■ Objective: Please format the lines of the items below as a numbered list, from the line with "How do I perform: Click" up to and including the line with "point(628,36)", skipping any blank lines. Leave the pictures out of your answer.
********************
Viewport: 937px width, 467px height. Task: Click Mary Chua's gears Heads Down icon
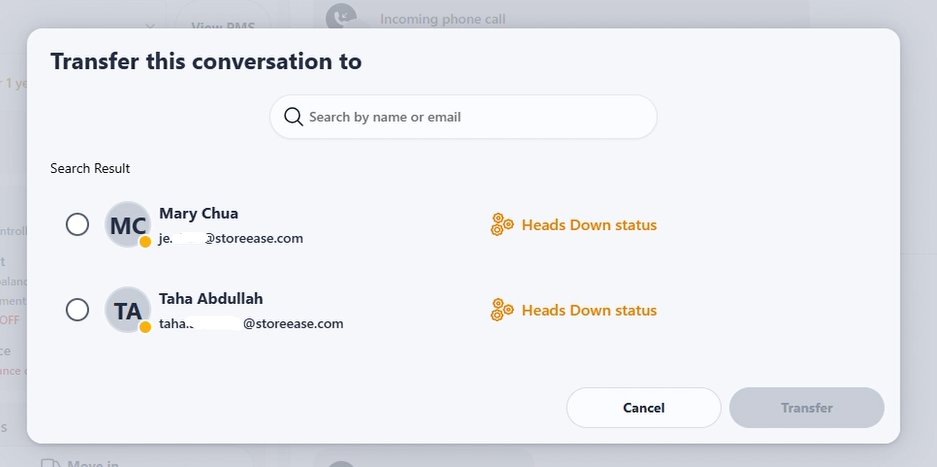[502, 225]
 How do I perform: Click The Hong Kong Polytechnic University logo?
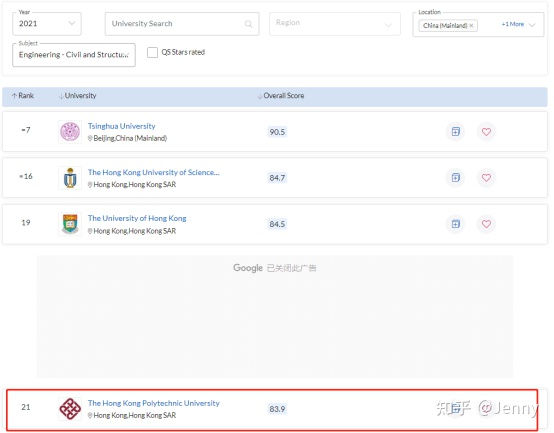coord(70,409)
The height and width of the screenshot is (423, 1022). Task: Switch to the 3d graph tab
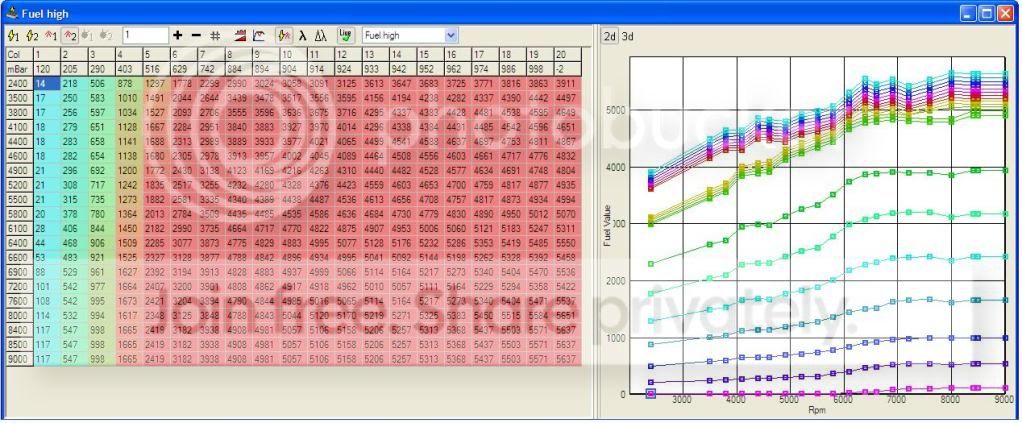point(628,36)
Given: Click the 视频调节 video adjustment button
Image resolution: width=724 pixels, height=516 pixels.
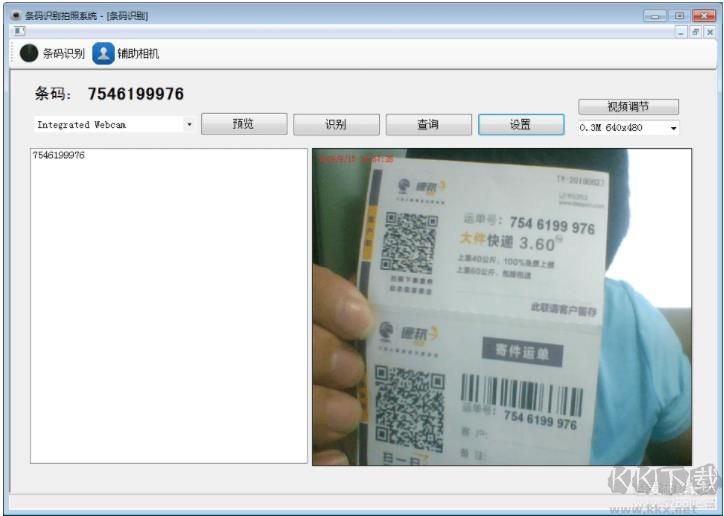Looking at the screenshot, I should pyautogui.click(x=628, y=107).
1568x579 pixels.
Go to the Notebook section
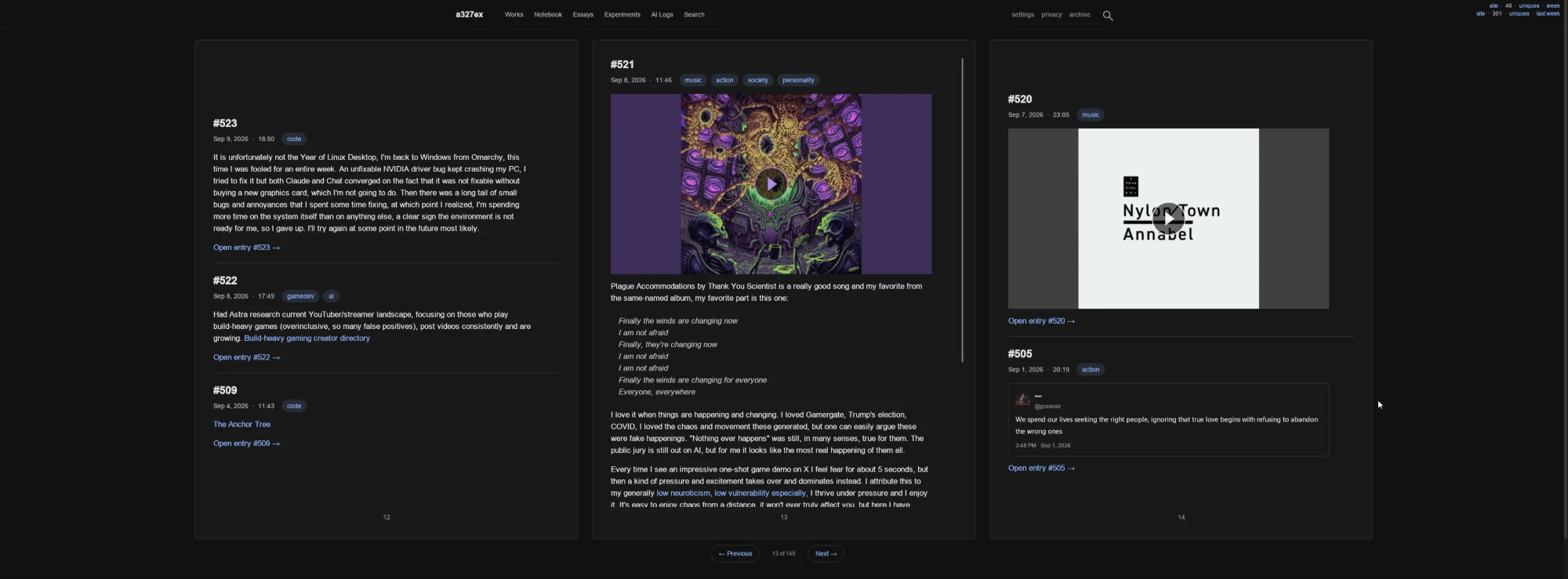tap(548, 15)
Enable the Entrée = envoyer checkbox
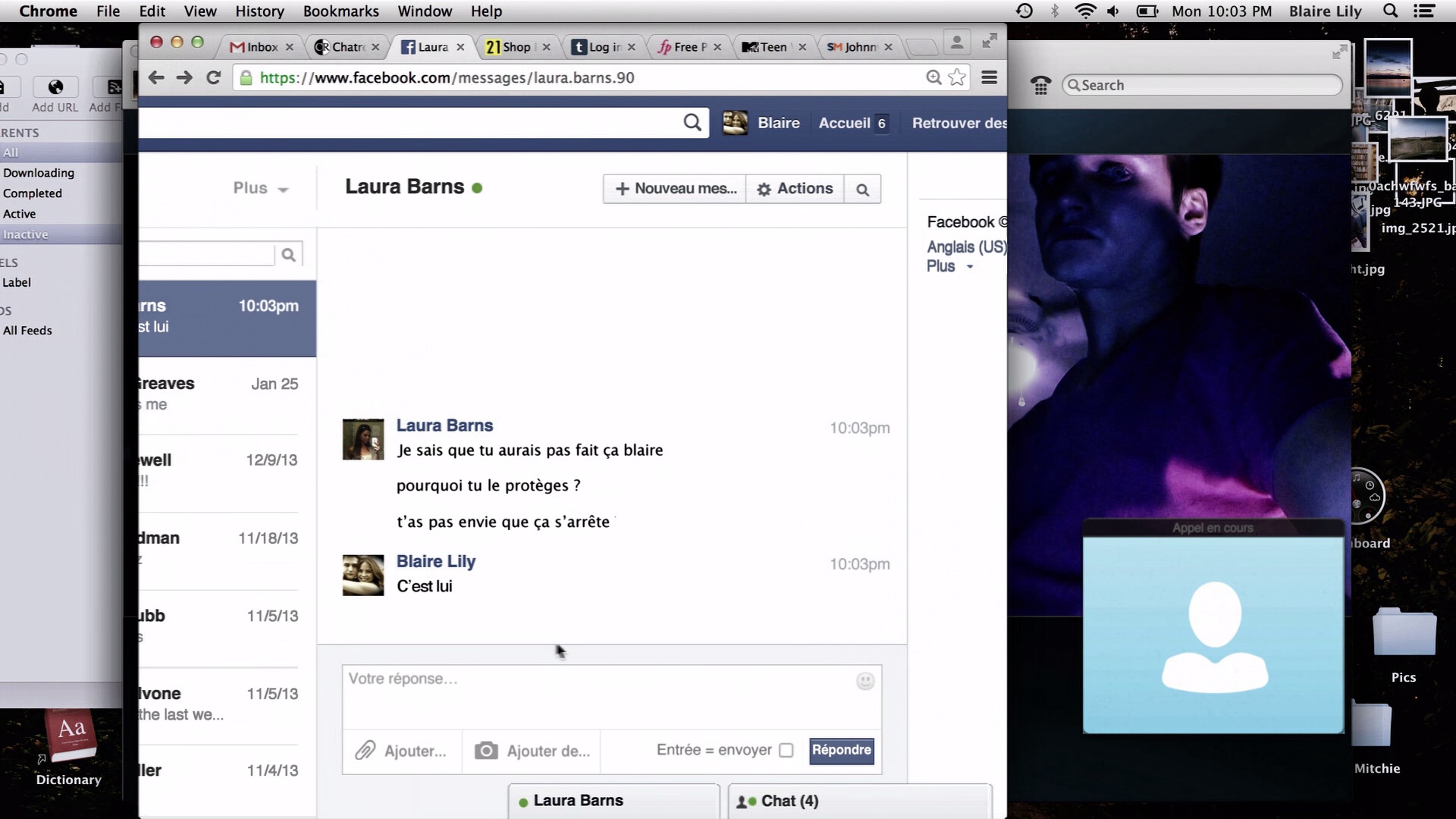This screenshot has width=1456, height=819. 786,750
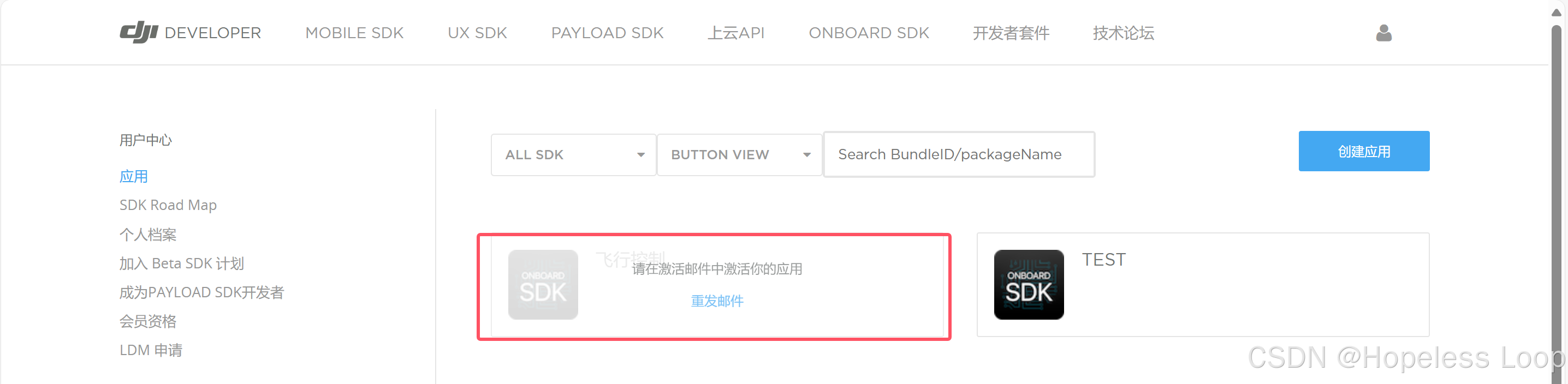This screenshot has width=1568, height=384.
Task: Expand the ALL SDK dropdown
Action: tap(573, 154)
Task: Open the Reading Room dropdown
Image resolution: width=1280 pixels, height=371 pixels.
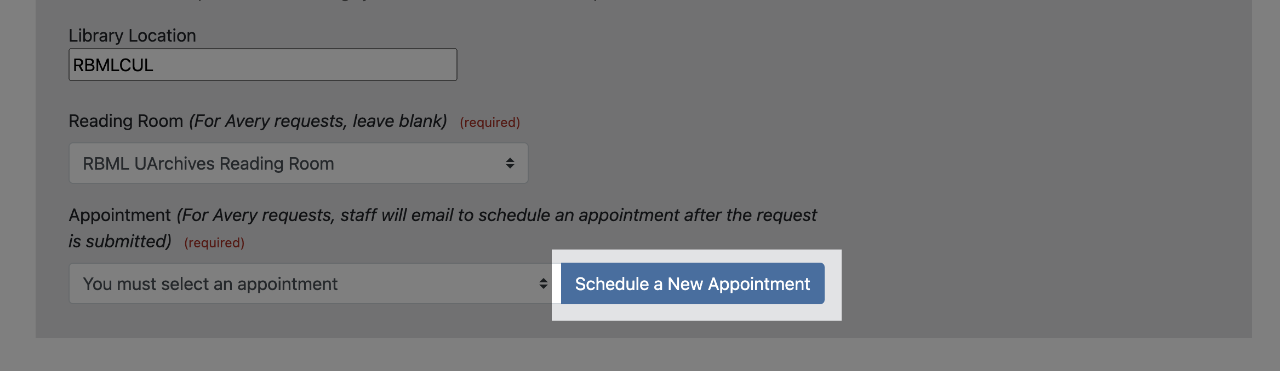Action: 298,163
********************
■ Final result:
1.  How do I perform: Click The Hong Kong Polytechnic University logo?
2. coord(70,409)
3. The height and width of the screenshot is (423, 1022). Task: Switch to the 3d graph tab
4. point(628,36)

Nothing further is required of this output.